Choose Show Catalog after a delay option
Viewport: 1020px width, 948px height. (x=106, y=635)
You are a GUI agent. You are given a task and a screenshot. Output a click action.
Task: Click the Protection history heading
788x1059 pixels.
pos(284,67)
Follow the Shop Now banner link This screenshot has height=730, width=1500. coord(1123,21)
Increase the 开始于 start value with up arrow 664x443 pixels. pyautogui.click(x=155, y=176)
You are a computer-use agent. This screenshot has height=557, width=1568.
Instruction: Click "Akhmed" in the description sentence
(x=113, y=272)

--- --- ---

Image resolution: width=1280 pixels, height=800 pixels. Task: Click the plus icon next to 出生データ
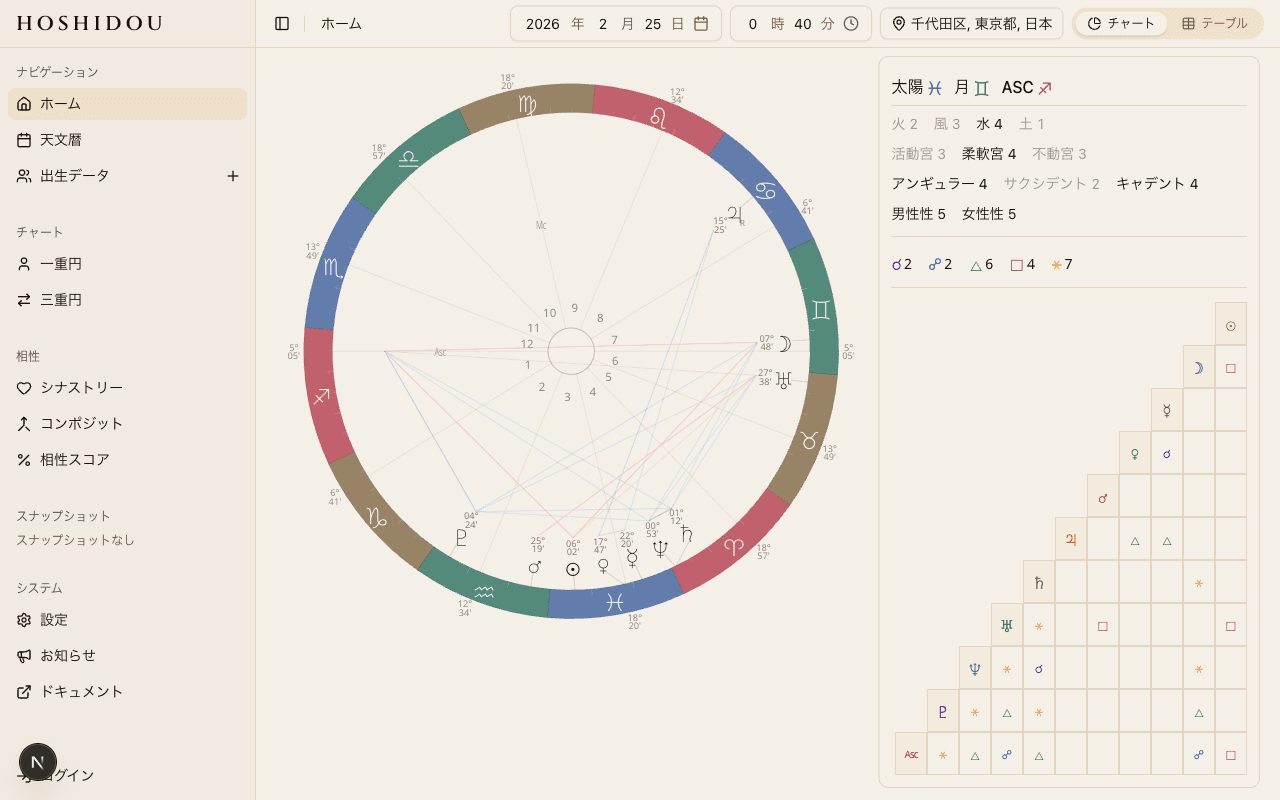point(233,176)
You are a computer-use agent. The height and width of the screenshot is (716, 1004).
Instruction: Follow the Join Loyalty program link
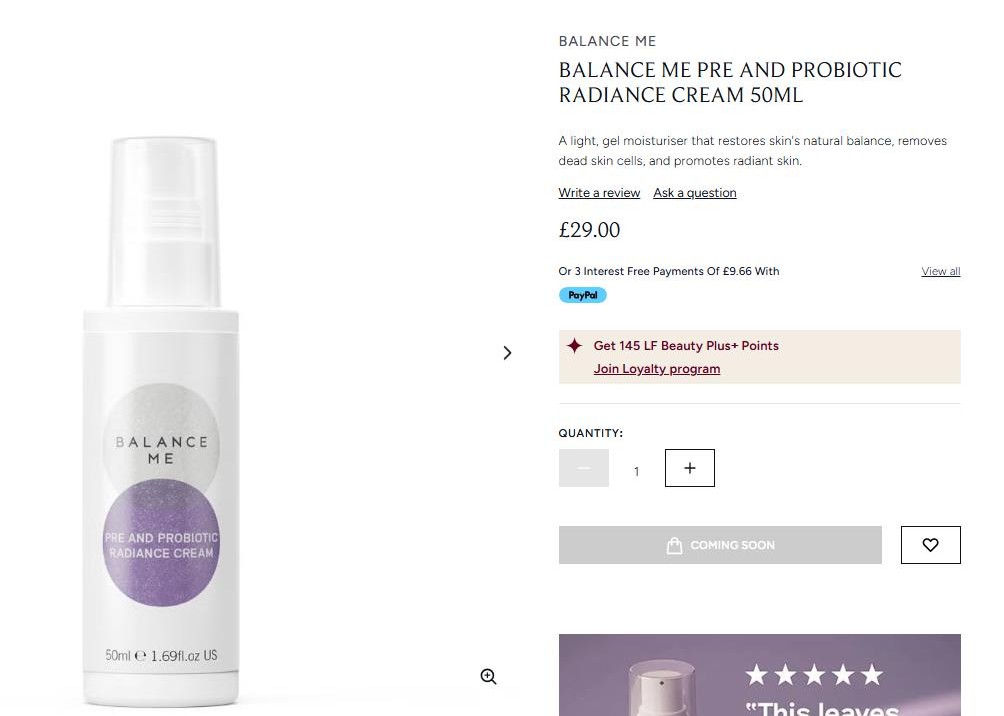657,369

--- --- ---

What you need to do - Sift through the material above and copy each line that holds "screenshot".

Answer below -
You are a GUI agent. You are given a task and a screenshot. Output a click action.
Follow the Shop Now banner link This screenshot has height=730, width=1500. coord(1123,21)
You are a computer-use agent. This screenshot has height=557, width=1568.
You are a computer-use agent. The height and width of the screenshot is (716, 1004).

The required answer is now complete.